Panio: That’s really interesting. I didn’t realize there was such this switch in types of books post-pandemic. Although it makes a lot of sense. I think a lot of people I know finally busted out Moby-Dick and…

Hollis: The Power Broker. A lot of people bought The Power Broker.

Panio: Yeah. So what I was curious about is you mentioned the podcast. Somebody can be on a podcast, they’ve got a great book, and then someone listens to 45 minutes and then that’s always the fear I think publishers and authors have. They’re like: That was enough. That was good. I get it.

So what do you think as a nonfiction author—say you’re putting together a proposal or even writing the book—what is the element? Is it the personal element? What makes that book more interesting than just, yeah, I get the five basic points. Thanks, ChatGPT.


Why Personality Matters More Than Ever

Hollis: Well, I think having a personality is really important now. Back in the day when I started publishing business books—this is a long time ago—they really felt more like medicine to be taken. The idea wasn’t that they were fun to read necessarily. They were not entertaining. But they were instructive, and they were necessary to have a better career.

The Malcolm Gladwell era really ushered in a higher quality of writing, more storytelling, more personal anecdote. And I think that’s the playing field today: you do have to have a kind of personal warmth. Use personal anecdotes, use life experience when you can.

And then I think you also have to find a way to say something that is both intuitively true and timely and timeless. It’s hard to do all those, but I think it has to be something that people are urgently feeling like they need to understand right now.

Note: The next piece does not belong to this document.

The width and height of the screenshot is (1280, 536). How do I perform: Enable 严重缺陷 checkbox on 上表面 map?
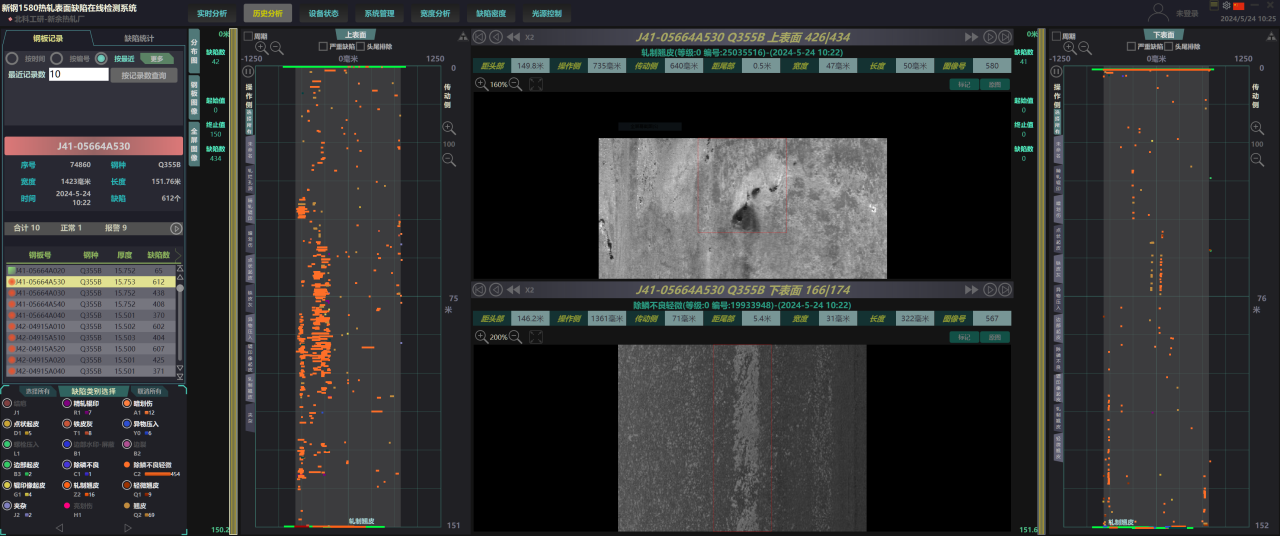(x=323, y=46)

But also, because of the life of a book, it needs to be something that matters in five or ten years. Maybe that’s a long life cycle, but at least beyond two weeks. It has to last for a year or two or three.

And then I think somehow when you hear about it, it has to intrigue you, but it also has to speak to you as something that might absolutely be true. It feels true to you, and now you want to know more.

That’s one shorthand to think about what a book proposal needs to do. And then obviously, to do more than just what you could do in a podcast is to offer not just more stories, but more prescription if it’s a more prescriptive book, or more insights, more high-level frameworks—something that can’t be reduced to just a 45-minute podcast.